EDIT: Fixed. It wasn't the tags - it was a trailing space we had in the "database". I honestly though I've handled that case, but apparently not .
jstrieb•Feb 19, 2026
Thanks! I also told Aga via email in the thread where I submitted my article.
Worth noting that the HTML tag in the title was stripped from the PDF table of contents as well, so the title for that article in the contents is missing a word. No big deal, but good to know for future submissions!
gynvael•Feb 19, 2026
This goes to the "fix me" list. We're planning a rebuild in the next few days anyway, so it should get fixed then.
e12e•Feb 19, 2026
Still would like a straight html version for reading on a phone. One with resizable text and proper reflow.
jhbadger•Feb 19, 2026
I love Paged Out -- it's basically the only modern equivalent to 1980s BYTE or Dr. Dobbs Journal today.
Yes! Just started reading the table of contents, and already I'm feeling that joy of old-school creative computing. Revival of the culture of personal computers and programming as a technology of liberation. A better future is possible and the power is in our hands.
giahug•Feb 19, 2026
yes!
amelius•Feb 19, 2026
> Query based compilers are all the rage: Rust, Swift, Kotlin, Haskell, and Clang all structure their compilers as queries.
I've never heard of this. It's a pity the article doesn't go into details.
It is a double edged sword of the single page layout that you really have to make one point briefly and get out of there. I had to pare down many details to fit the layout.

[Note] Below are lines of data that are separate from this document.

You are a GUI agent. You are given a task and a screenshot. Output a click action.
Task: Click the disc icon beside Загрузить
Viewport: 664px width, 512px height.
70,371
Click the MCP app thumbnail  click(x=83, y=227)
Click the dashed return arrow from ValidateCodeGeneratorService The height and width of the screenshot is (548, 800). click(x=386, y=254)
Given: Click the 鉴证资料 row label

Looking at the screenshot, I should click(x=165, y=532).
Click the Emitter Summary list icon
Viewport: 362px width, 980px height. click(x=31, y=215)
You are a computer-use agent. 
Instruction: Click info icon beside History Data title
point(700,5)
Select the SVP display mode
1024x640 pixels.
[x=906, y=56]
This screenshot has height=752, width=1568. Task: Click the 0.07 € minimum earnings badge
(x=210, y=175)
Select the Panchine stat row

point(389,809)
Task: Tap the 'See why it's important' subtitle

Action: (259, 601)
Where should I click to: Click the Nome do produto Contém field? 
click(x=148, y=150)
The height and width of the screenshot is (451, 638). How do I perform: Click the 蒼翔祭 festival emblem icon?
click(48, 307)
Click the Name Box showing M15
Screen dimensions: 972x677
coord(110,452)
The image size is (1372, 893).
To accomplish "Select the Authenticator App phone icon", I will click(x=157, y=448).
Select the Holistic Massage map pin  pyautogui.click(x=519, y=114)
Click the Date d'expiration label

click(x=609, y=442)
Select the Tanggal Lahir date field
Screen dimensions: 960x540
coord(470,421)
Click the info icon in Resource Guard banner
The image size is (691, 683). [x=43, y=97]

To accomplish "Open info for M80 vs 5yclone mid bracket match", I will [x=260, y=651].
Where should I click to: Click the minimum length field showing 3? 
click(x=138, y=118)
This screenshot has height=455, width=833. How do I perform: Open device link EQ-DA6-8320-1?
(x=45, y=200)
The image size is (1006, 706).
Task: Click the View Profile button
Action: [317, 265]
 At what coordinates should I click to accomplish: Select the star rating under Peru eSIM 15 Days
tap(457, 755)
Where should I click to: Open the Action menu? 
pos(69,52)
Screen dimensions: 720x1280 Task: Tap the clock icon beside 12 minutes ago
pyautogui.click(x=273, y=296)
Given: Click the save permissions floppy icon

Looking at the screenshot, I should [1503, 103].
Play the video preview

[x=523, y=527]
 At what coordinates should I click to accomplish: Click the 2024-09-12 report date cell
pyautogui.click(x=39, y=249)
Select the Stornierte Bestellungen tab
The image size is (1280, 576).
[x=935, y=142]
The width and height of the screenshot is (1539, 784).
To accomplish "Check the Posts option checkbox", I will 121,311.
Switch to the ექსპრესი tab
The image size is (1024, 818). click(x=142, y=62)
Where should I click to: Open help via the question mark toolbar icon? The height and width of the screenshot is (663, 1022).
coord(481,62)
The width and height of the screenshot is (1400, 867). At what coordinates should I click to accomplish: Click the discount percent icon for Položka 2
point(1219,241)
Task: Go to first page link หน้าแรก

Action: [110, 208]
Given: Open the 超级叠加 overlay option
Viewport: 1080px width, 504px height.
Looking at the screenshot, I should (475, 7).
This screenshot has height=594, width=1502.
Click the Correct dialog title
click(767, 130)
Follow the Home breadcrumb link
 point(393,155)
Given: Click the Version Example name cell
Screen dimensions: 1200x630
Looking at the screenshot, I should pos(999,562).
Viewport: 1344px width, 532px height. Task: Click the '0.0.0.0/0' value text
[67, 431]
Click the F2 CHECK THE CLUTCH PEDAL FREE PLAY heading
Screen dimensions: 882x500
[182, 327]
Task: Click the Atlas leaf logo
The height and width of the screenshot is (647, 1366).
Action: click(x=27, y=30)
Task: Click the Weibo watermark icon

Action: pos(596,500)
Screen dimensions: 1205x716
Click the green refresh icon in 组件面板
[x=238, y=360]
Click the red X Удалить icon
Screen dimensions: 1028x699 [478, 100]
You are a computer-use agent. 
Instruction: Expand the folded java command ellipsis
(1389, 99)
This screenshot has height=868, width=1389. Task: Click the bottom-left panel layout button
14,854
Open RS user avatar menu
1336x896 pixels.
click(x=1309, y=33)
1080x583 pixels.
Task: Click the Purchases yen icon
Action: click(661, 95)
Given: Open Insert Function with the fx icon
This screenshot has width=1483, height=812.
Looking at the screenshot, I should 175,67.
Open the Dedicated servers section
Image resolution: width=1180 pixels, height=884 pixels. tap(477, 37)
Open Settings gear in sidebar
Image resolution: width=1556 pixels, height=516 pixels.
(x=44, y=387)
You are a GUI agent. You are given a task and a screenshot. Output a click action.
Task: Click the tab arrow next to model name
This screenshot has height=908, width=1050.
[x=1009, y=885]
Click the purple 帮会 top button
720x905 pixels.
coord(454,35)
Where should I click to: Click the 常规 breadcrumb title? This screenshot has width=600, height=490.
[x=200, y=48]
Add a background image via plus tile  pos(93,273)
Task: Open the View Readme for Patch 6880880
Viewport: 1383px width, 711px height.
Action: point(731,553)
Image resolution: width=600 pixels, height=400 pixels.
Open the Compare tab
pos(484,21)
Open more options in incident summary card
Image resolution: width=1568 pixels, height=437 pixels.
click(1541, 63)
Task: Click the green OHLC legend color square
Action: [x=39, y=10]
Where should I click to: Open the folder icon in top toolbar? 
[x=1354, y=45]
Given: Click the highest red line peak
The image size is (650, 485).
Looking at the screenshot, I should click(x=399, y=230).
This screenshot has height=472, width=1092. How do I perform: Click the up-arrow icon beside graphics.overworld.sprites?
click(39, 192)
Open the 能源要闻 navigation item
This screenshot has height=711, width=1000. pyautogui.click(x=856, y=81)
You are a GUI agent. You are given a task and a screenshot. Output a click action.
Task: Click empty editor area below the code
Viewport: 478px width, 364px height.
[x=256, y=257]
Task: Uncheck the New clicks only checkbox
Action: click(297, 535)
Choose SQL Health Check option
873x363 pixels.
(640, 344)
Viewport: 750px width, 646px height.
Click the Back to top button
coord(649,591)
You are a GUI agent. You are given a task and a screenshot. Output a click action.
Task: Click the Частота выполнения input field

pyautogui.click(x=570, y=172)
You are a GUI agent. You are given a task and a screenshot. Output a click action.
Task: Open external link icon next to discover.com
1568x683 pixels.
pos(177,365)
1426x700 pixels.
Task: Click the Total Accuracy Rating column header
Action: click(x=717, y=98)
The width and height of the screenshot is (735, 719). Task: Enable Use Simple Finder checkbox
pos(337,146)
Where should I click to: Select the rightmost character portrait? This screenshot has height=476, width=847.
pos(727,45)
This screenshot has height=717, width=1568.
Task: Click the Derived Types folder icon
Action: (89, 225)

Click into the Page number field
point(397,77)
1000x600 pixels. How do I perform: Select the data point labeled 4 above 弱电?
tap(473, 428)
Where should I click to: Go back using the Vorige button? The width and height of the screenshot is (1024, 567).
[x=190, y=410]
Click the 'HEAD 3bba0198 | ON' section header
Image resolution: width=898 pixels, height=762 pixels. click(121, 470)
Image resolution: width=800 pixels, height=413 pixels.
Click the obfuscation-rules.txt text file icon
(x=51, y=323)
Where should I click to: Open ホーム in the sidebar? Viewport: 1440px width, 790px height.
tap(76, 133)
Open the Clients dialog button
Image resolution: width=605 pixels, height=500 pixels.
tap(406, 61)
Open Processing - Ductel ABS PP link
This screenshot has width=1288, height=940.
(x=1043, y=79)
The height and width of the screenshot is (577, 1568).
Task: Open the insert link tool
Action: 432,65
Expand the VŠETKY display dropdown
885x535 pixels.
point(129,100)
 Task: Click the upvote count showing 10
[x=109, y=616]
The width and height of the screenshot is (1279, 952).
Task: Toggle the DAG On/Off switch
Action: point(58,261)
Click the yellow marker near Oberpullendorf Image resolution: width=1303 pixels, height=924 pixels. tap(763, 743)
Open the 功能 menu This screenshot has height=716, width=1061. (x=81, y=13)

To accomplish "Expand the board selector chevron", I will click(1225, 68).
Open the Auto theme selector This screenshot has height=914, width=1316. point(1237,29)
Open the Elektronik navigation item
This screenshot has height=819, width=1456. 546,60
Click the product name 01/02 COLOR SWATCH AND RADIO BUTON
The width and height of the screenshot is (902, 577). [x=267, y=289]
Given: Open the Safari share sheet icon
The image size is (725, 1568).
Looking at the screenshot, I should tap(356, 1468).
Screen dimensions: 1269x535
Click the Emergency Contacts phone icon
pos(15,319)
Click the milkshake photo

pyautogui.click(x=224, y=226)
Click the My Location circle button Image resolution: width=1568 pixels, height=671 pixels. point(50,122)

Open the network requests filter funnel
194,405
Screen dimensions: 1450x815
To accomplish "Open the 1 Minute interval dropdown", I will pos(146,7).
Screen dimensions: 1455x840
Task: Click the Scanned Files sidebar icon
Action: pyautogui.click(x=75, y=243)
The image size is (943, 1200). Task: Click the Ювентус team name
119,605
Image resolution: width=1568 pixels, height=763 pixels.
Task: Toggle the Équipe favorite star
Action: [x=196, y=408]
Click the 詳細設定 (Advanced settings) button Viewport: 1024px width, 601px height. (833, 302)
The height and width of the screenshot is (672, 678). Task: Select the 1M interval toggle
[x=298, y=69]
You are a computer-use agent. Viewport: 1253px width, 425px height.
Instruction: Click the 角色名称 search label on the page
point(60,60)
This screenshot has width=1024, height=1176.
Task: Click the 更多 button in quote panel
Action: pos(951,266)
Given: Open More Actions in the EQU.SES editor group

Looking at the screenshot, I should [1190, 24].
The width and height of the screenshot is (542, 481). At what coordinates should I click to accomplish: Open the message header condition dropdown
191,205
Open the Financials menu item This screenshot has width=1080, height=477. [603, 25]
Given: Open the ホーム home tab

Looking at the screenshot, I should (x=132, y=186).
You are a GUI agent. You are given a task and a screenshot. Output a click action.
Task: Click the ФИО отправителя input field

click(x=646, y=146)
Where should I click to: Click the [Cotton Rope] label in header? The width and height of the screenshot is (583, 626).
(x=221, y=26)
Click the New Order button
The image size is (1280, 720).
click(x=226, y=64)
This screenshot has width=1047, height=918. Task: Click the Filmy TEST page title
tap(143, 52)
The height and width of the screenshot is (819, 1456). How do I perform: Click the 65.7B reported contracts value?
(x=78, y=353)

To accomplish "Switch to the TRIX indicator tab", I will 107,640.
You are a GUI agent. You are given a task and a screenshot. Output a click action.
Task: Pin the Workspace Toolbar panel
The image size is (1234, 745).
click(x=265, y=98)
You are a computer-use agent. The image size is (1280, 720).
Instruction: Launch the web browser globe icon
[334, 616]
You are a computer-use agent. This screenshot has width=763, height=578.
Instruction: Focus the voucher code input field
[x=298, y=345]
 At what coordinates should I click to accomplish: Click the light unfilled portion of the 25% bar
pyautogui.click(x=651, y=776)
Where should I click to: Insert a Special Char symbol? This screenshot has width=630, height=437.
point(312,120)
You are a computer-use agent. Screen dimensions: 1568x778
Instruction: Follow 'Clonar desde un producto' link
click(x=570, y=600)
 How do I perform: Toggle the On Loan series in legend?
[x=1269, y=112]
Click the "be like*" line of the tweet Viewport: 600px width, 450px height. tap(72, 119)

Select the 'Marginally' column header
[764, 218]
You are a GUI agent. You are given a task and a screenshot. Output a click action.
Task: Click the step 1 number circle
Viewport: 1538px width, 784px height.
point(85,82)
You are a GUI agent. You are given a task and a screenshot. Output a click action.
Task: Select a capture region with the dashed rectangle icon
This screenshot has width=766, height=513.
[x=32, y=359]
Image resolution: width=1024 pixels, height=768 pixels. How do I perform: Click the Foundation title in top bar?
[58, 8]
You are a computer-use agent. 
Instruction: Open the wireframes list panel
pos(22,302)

If you want to learn how to implement a query based compiler, I have a tutorial on that here: https://thunderseethe.dev/posts/lsp-base/ (which I also highly recommend but that might be more obvious since I wrote it)
neandrake•Feb 19, 2026
Finding this one-page was great! It gave me a new term I didn't have before that leads to all sorts of new materials to go rifling through.
Graziano_M•Feb 19, 2026
I feel like this tweet suggests that the PDF is a polyglot or an embedded second PDF.
Oh yeah. I have the paperback 'bible'. I don't think that that one is a polyglot, though.
bayindirh•Feb 19, 2026
Can’t you use the tome as a cluebat?
I believe it’s a dual use tool, hence a polyglot.
gynvael•Feb 19, 2026
PoC||GTFO is the GOAT
gynvael•Feb 19, 2026
Ah, no, sorry, no polyglots there yet. We'll get there one day, but so far our tooling doesn't allow for it yt.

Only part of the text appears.